WORK ORDER>
An exact copy of every entry is the answer here, with no pictures.

DATA SHOWN>
--------------------------------

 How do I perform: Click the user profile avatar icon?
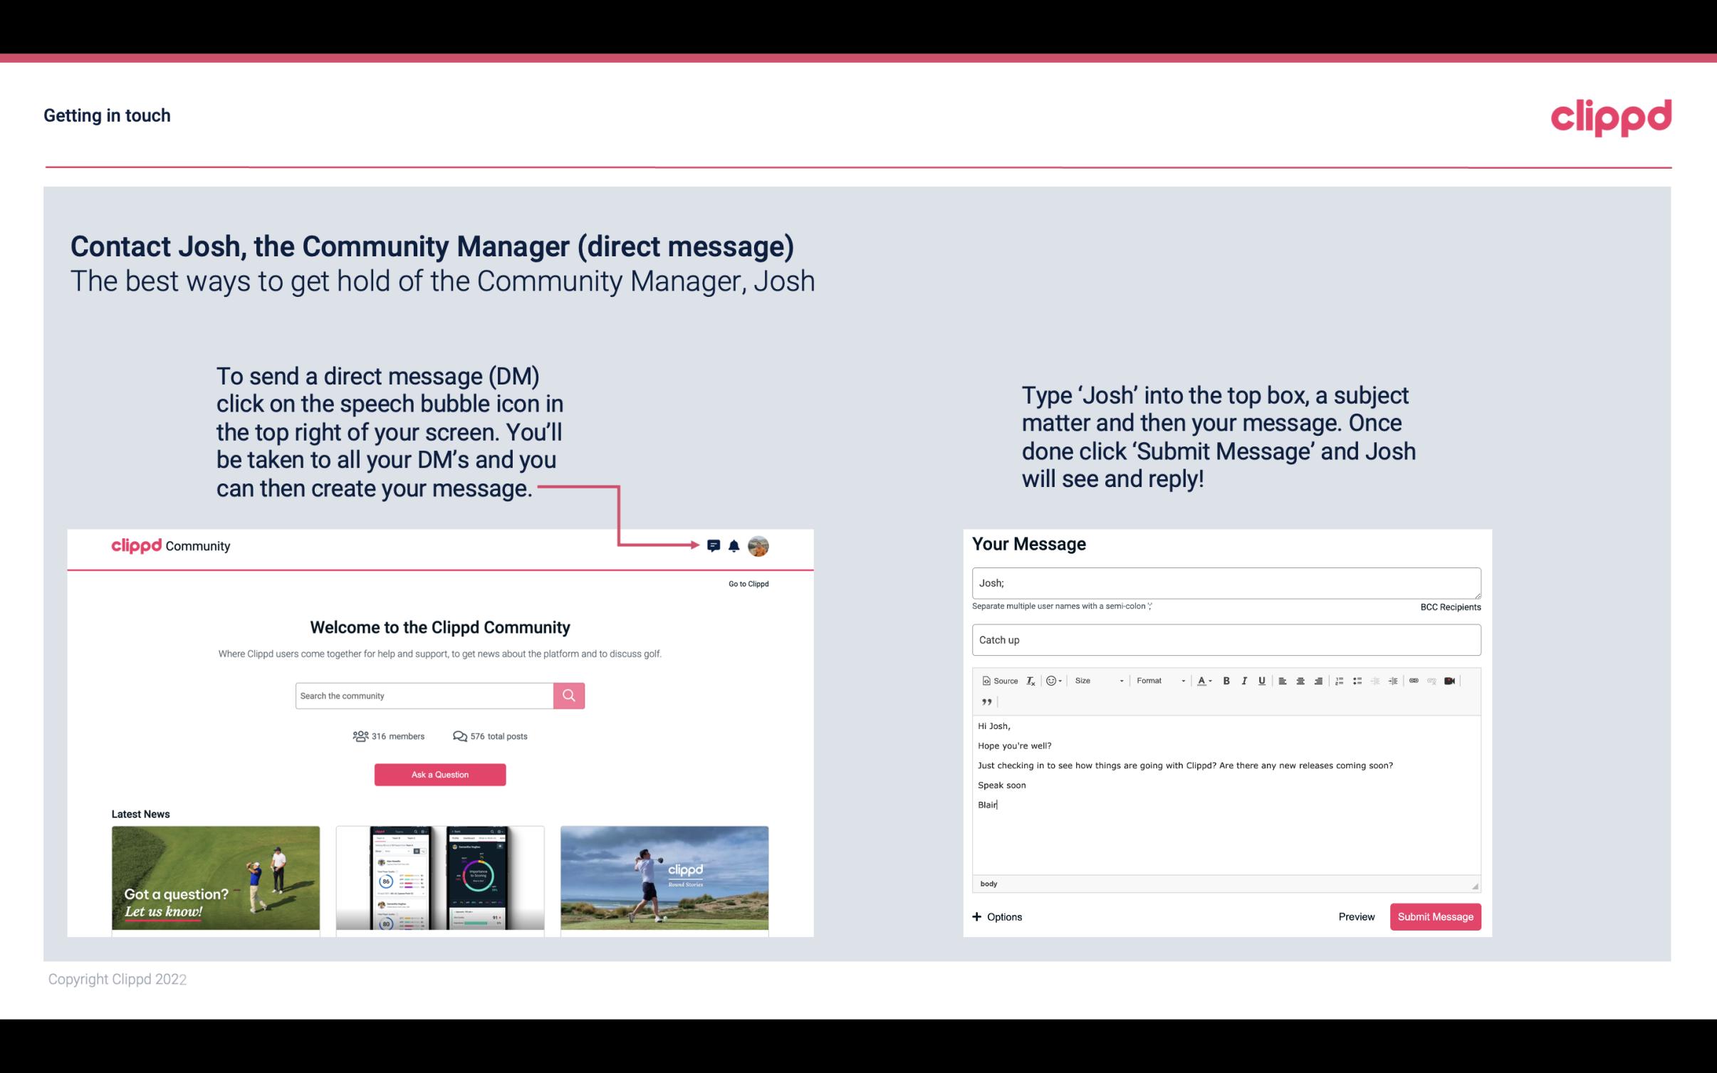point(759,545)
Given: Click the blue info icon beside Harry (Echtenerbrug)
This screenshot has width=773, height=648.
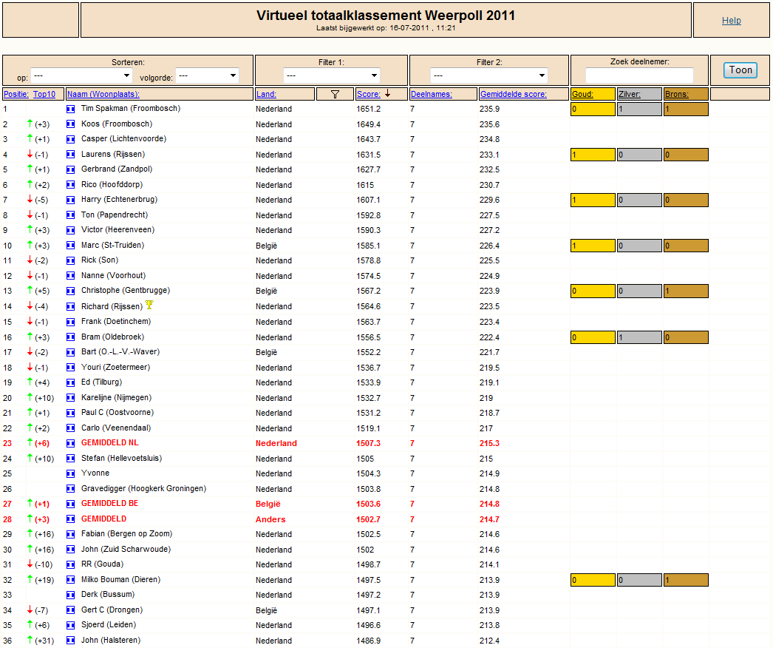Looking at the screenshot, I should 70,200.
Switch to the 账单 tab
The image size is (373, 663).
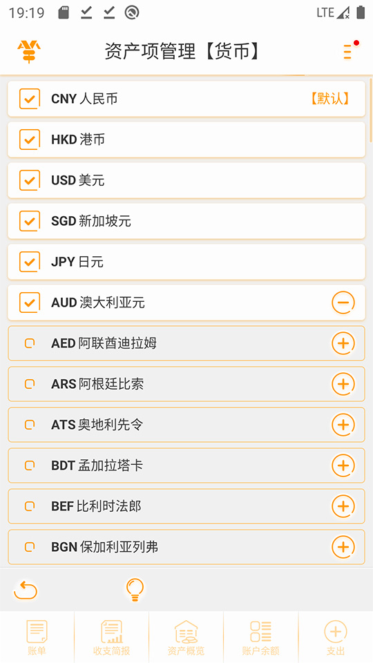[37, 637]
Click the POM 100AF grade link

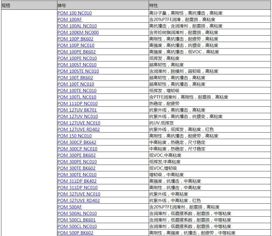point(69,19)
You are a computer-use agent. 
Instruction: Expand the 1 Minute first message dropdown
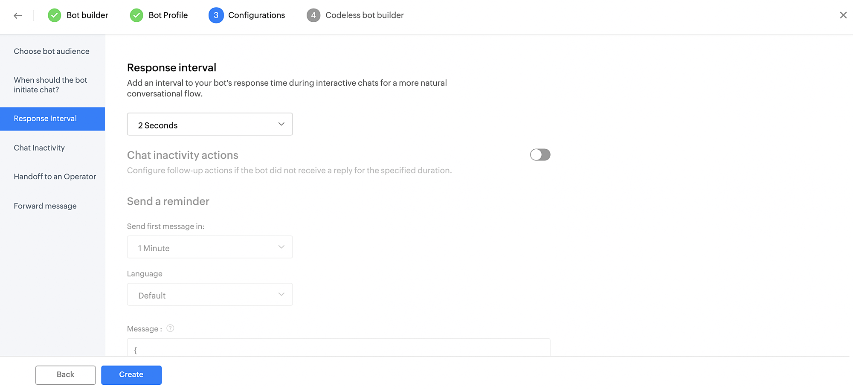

--------------------------------

ANSWER SECTION>
 How do I perform: Click the user profile avatar icon?
point(759,545)
Given: Click the blue info icon beside Harry (Echtenerbrug)
This screenshot has width=773, height=648.
Looking at the screenshot, I should 70,200.
Switch to the 账单 tab
The image size is (373, 663).
[37, 637]
Click the POM 100AF grade link

point(69,19)
You are a computer-use agent. 
Instruction: Expand the 1 Minute first message dropdown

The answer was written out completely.